2. RawNet3 (Apache-2.0). Maintained 2025. ~45M params, 3–5 GB VRAM. 10 s → p50 ~90 ms. Strong generalization to new vocoders. Integration effort: MEDIUM — better on GPU host. Confidence: medium-high.

3. Wav2Vec2-based binary classifier (MIT). 95M params, 4–6 GB VRAM. 10 s → p50 ~120 ms. Leverages pretrained SSL embeddings. Integration effort: MEDIUM. Larger and more expensive than the alternatives.

Video detection — frame-level + temporal consistency wins

Best practical approach for 2026 is frame-level ensemble + temporal consistency model. Fully 3D CNNs are heavy and rarely justify the cost.

Top 3

1. XceptionNet Deepfake Detector (MIT forks). 23M params, 2 GB VRAM. Per frame → 15 ms. Still strong baseline for face swaps. Integration effort: LOW. Weak against diffusion video; fails on non-face AI video.

2. TimeSformer-based detector (Apache-2.0 forks). 121M params, 8–12 GB VRAM. 30 frames → p50 ~350 ms. Captures temporal inconsistencies. Integration effort: HIGH. Heavy and expensive.

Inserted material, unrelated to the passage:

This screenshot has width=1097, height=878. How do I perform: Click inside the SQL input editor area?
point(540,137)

3. LipForensics (MIT). Lightweight temporal CNN, 2–3 GB VRAM. 30 frames → p50 ~120 ms. Good for talking-head deepfakes. Integration effort: MEDIUM. Narrow scope.

Client-side (WASM / WebGPU) — what's viable today

Yes:

  • RoBERTa-base AI text classifier via ONNX-Runtime-Web
  • ResNet spectral image detector quantized INT8
  • FastText stylometry
  • Lightweight Xception frame classifier

No:

  • Diffusion-based detectors (DIRE class)
  • RawNet3 full precision
  • TimeSformer

Do-not-use (license conflicts)

  • GPTZero models (proprietary, not OSS)
  • Turnitin detector (proprietary)
  • Any GPL-3.0 repo without commercial exception
  • Models marked "research only" — common in deepfake repos

Integration architecture for Next.js + Cloudflare

Workers AI — image CNN detector, text RoBERTa classifier, audio AASIST (if memory fits). Modal / RunPod GPU — diffusion reconstruction detector, temporal video models. Client-side (WebGPU) — FastText stylometry, lightweight image FFT detector.

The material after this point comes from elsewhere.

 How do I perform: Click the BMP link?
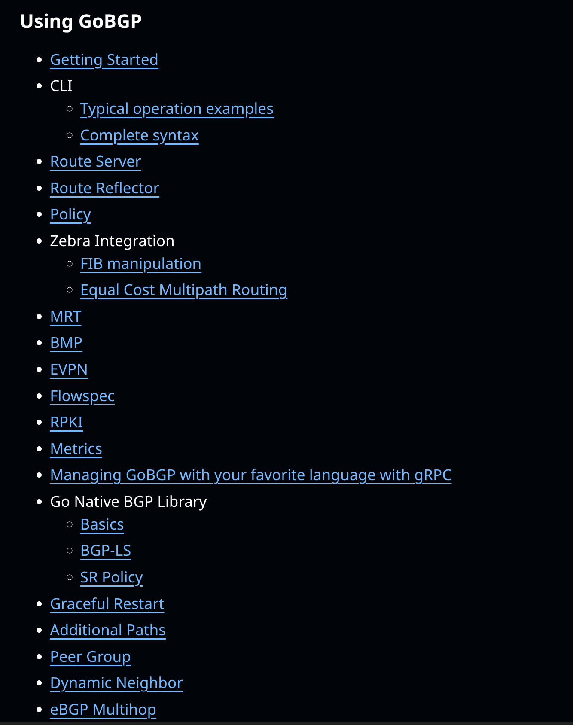tap(66, 343)
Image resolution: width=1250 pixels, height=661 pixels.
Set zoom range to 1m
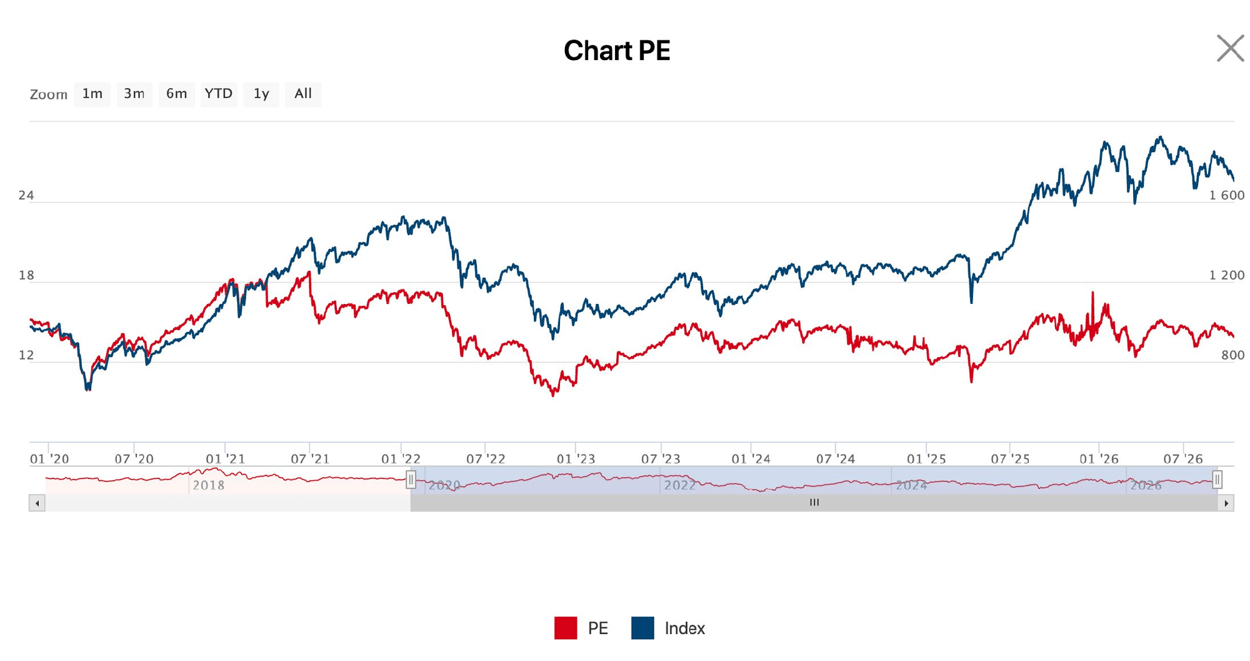pos(93,94)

Store artifacts in R2. Scores + feature vectors in D1. Cache model outputs in KV. Queue heavy jobs via Cloudflare Queues.

What we ship next

1. Image Ensemble (Highest ROI). FFT-ResNet + UniversalFakeDetect + ELA heuristic. All ONNX on Workers AI. Heatmap visualization. Aligns directly with "shows its work" positioning. Effort: 2–3 weeks.

2. Audio AASIST Deployment. ONNX version on Modal GPU endpoint. Returns waveform anomaly visualization + mel-spectrogram attention maps. Effort: 2 weeks.

3. Text Ensemble (RoBERTa + Stylometry + Perplexity delta). RoBERTa via Workers AI. Perplexity using a small 1B LLM on RunPod. Feature breakdown stored for the transparency panel. Effort: 3–4 weeks.

Open questions

  • How robust are 2025 detectors against multimodal generation pipelines (image edited in Photoshop after diffusion)?
  • Can lightweight client-side models meaningfully reduce server cost without hurting trust?
  • Will EU AI Act watermark mandates (2026–2027 enforcement) reduce the need for forensic detection?
  • Are diffusion-reconstruction methods sustainable as SDXL-class models remove spectral artifacts?
  • What benchmark should we publicly anchor to for credibility — ASVspoof 2025, DFDC, or a proprietary corpus?

That last question is the one we answer with our monthly benchmark dashboard.